In this letter, we investigate the population of energetically-dominant sunward-propagating Alfvén waves (SAWs) using more than 20 years of data provided by the Wind spacecraft near 1 au. We refer to SAWs as energetically-dominant sunward-propagating Alfvén waves within inertial range scales. Key parameters such as normalized cross helicity, plasma incompressibility, and magnetic incompressibility are used to determine the SAWs. Incorporating the polarity of the heliospheric magnetic field, AW modes are identified, which enables the determination of the propagation direction. Occurrence rates of SAWs vary from 1% to 14% depending on the time scale and solar wind stream type considered. Particularly, the relationship between large-scale magnetic field switchbacks (SBs) and SAWs (for a 1-hour long time scale) is investigated. A methodology utilizing pitch angle distributions of suprathermal electron strahl is employed to identify inverted magnetic field topology. The intervals containing SAWs are cross-referenced and examined with intervals identified as SBs. For a sample of 1636 1-hour SAW intervals, 17.5% are associated with magnetic field switchbacks occurring at scales larger than one hour. The analysis lends support to the idea of switchbacks as one of the candidate sources for a portion of the SAW population.

Paper Structure

This paper contains 5 sections, 3 equations, 5 figures, 1 table.

Figures (5)

  • Figure 1: Selection criteria for Alfvénic intervals. Left Panel: Distribution of normalized cross helicity for all 1-hour intervals. The absolute value of $\sigma_c$ is considered as the sign merely indicates which Alfvén mode is dominant. The threshold of inclusion, $|\sigma_c| \geq 0.6$, is denoted by the dashed line. Right Panel: Distribution of plasma and magnetic compressibilities for all 1-hour intervals. The green square denotes included intervals satisfying $c_n, c_B \leq 0.2$. Intervals must satisfy both$|\sigma_c| \geq 0.6$ and $c_n, c_B \leq 0.2$ to be considered for analysis.

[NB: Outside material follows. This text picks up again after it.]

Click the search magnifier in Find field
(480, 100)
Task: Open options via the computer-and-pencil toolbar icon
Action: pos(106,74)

  • Figure 2: Sample of 1-hour intervals spanning 2022-2025, colored by propagation direction. Of the 18,264 intervals in the sample, 6,934 are filtered out (gray). The 998 sunward AWs, denoted in yellow, are relatively scarce compared to the 10,332 anti-sunward AWs (blue). All intervals shown meet the compressibility requirement $c_n, c_B \leq 0.2$.

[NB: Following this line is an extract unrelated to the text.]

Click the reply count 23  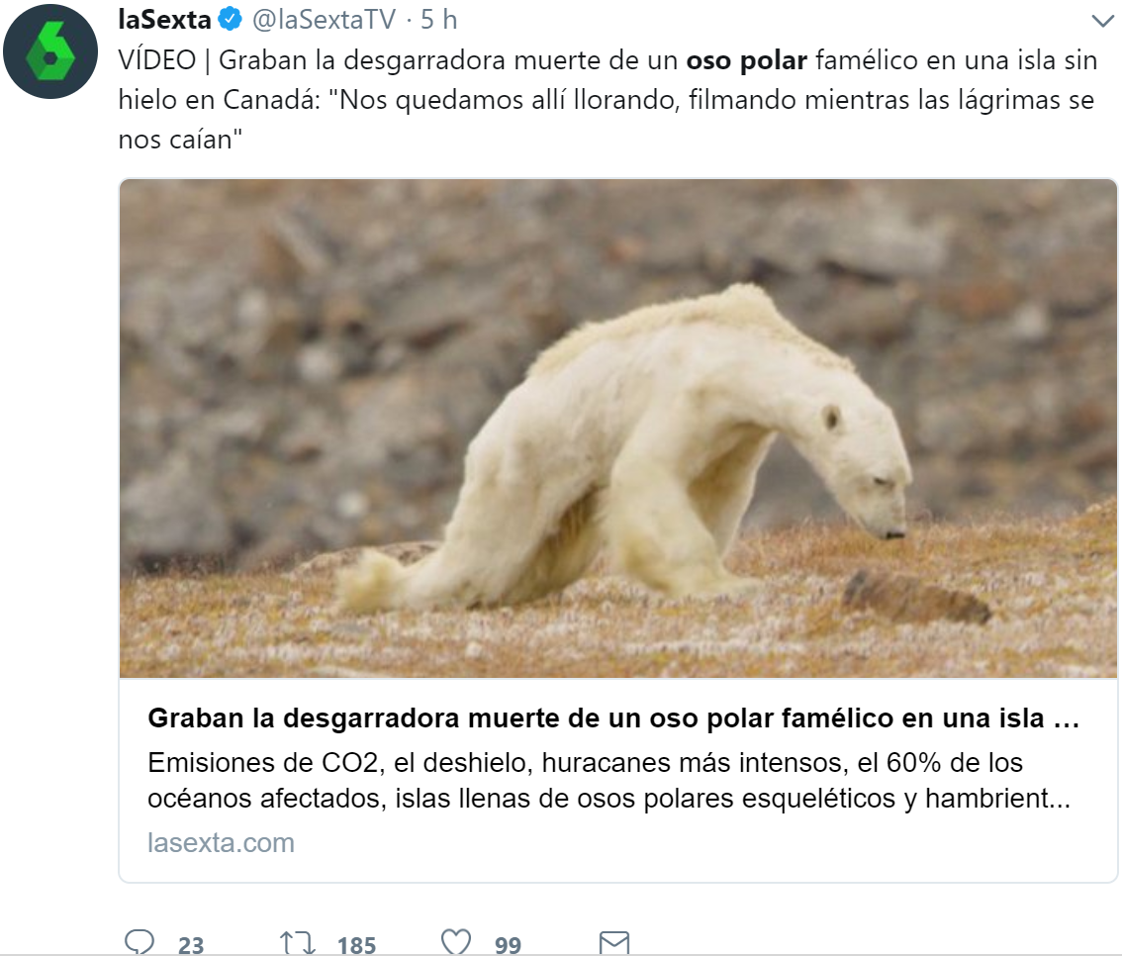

  • Figure 3: Occurrence of SAW as a function of window size. Slow solar wind streams (diamonds) contain more SAWs when compared with fast wind (squares). White markers are interpolated window sizes using cubic Hermite spline fitting.

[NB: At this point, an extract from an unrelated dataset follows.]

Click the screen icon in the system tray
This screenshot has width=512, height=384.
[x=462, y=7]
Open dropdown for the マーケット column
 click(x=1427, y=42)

  • Figure 4: SAW parameters during an observed switchback in the inverted magnetic topology. The original 1-hour interval is centered within the red dashed lines, with six-hour neighbor windows on either side. Panel 1) radial component of the magnetic field (blue) and proton density (orange); Panel 2) magnitude of the magnetic field (blue) and plasma bulk velocity (light brown); Panel 3) magnetic radial angle; Panel 4) electron strahl PAD; Panel 5) electron strahl PAD normalized to the background flux. The gray lines in Panel 3 represent the Parker Angle near 1 au (45$^{\circ}$ and 135$^{\circ}$), along with 90$^{\circ}$.
  • Figure 5: Distributions of magnetic topology split by solar wind stream for 1-hour intervals of energetically-dominant SAW. Counterstreaming strahl is indicated in blue. Uninverted and inverted topologies are represented by green and red sectors, respectively.